有時候,客戶需要一個資料庫來作為「查詢」專用資料庫,因為他需要查詢大量的資料,或是在既有系統中已經將相關的資料分享給某些整合資料庫的工具集使用(例如:Tableau 工具等,經常是用來做業務分析相關業務的資料庫)。
在這個情境下,允許其他的模組來存取這些「線上分析資料庫」內的資料相對就是有意義的,但要注意的是應該將「服務邊界內使用的資料庫」與「外部公開的資料庫分開 (寫入服務邊界內的資料庫,同步到「線上分析資料庫」)。
具體的實踐方式,就是建立專用的「唯讀資料庫」讓其他的服務元件透過這個端點來存取資料做「大量的資料分析作業」,特別適合用來做「批次報表等相關的業務」。
這個技巧,並不是在「微服務」中獨有的操作。在很多年前,那是一個還在討論服務導向架構的時代,那時候我有一段時間在研究 IBM 的 Business Process Management 解決方案,在該方案中有包含「業務流程」應用的資料庫以及「監控分析」應用的資料庫,其概念就像上圖一般,將「交易」資料庫與「分析」資料庫依據需求分開使用。
Martin Fowler 有一篇部落格文章提到「回報資料庫模式」,該文章提到多數企業級應用(Enterprise Applications)會使用資料庫來儲存持久化資料。
這個資料庫同時支援應用程式營運用的狀態更新,以及用於決策支援與分析的各式報表。很多時候,我們會在應用系統中看到這兩個類型的資料被存在同一個資料庫,但沒想過從技術上其實這兩類型的「需求」其實不太一樣。
所以,比較好的做法會是將「交易資料庫」與「報表資料庫」做分離,報表資料庫的來源是「交易資料庫」,但它會轉換 Schema 讓報表的查詢更佳有效率,甚至這兩個資料庫可以是完全不同的資料庫,例如:報表資料庫可以採用 NoSQL 相關的資料庫。
獨立報表資料庫的優缺點:
優點:
缺點:
報表資料庫的缺點是需要維持資料為最新。
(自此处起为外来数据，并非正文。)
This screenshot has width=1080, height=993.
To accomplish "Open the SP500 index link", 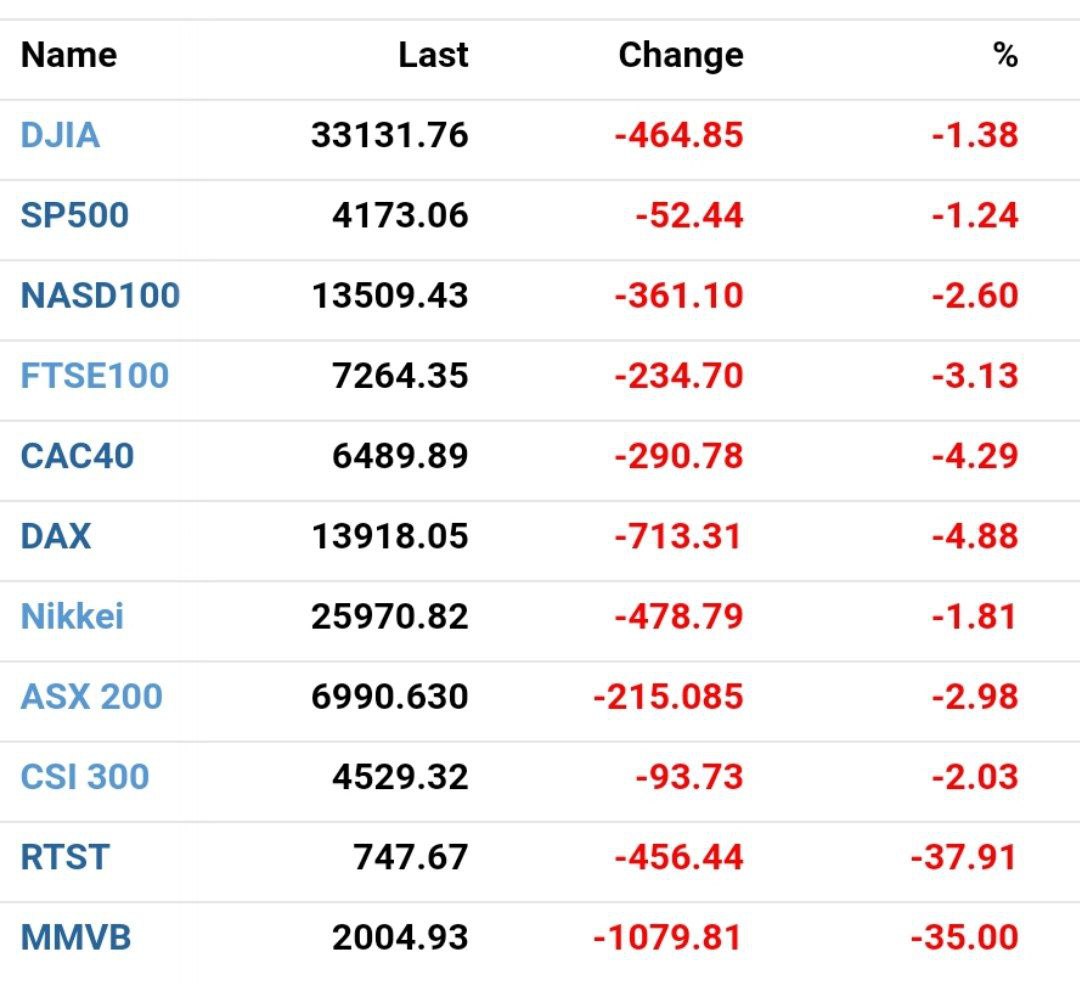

最簡單的情境是透過夜間批次將資料匯入報表資料庫 (這是業界常見的做法)。這通常效果不錯,因為許多報表用前一天的資料即可。
但是,在我們的案例中希望這個部分可以更加「即時」,畢竟其他服務可能不是真的「報表」,而是要透過事件的方式做到近即時的狀態,所以我們在上述方案中引用了資料庫中 CDC (異動資料截取) 解決方案,讓資料更新得更即時。
所以,報表資料庫並非即時一致的資料,而是符合微服務精神的「最終一致機制」。Sam Newman 在「單體式系統到微服務」一書中將這個模式稱之為「資料庫服務介面」。
在微服務架構中討論「讀寫分離」,是因為讀取與寫入在負載型態、擴展策略、資料一致性與風險隔離上有本質差異。
將寫入集中在擁有者服務的主資料庫(或主資料模型)以確保正確性,再用 Read Replica/快取承接處理高併發查詢,可把擴展重點放在讀(但是,系統複雜度是出現在「寫」,分析與設計的重點在寫)、降低主資料庫的壓力,並把查詢失敗風險與昂貴授權成本隔離。
此外,讀寫分離常與 CQRS、Outbox/CDC 事件同步搭配:寫入端先正確落帳並產生事件,讀端以非同步方式更新去正規化的查詢模型,既避免跨服務/跨資料庫分散式交易,又兼顧效能與可用性。
讀寫分離是微服務在效能、可用性、成本與一致性之間取得務實平衡的關鍵手段。
把「交易」與「查詢」拆開,不是為了追最新的技術樣式,而是為了讓系統在效能、可用性、成本與一致性之間取得最務實的平衡。
以唯讀的線上分析/報表資料庫 承接大量讀取的流量,讓主資料庫專注正確寫入;再以 CDC/Outbox 事件 將變更同步到讀取端,配合 CQRS/去正規化讀模型,我們既避免跨庫分散式交易的代價,也保留「最終一致」下可預期的延遲。
關鍵在於清楚的服務邊界(所以才會讓微服務與 Domain Driven Design 這麼緊密)與資料擁有權:寫入只發生在領域內,對外提供穩定的讀取介面,必要時才開放報表資料庫。
別把報表資料庫當成改善的最後終點,它只是負責分擔過載流量與支撐分析的專用工具;真正的成熟,是能按情境選擇批次作業到近即時同步 (event streaming) 的節奏,並以觀測性與變更治理將風險收斂。
當我們漸進地完成這套讀寫分離策略,微服務的價值才會穩穩地體現在你的系統與組織裡。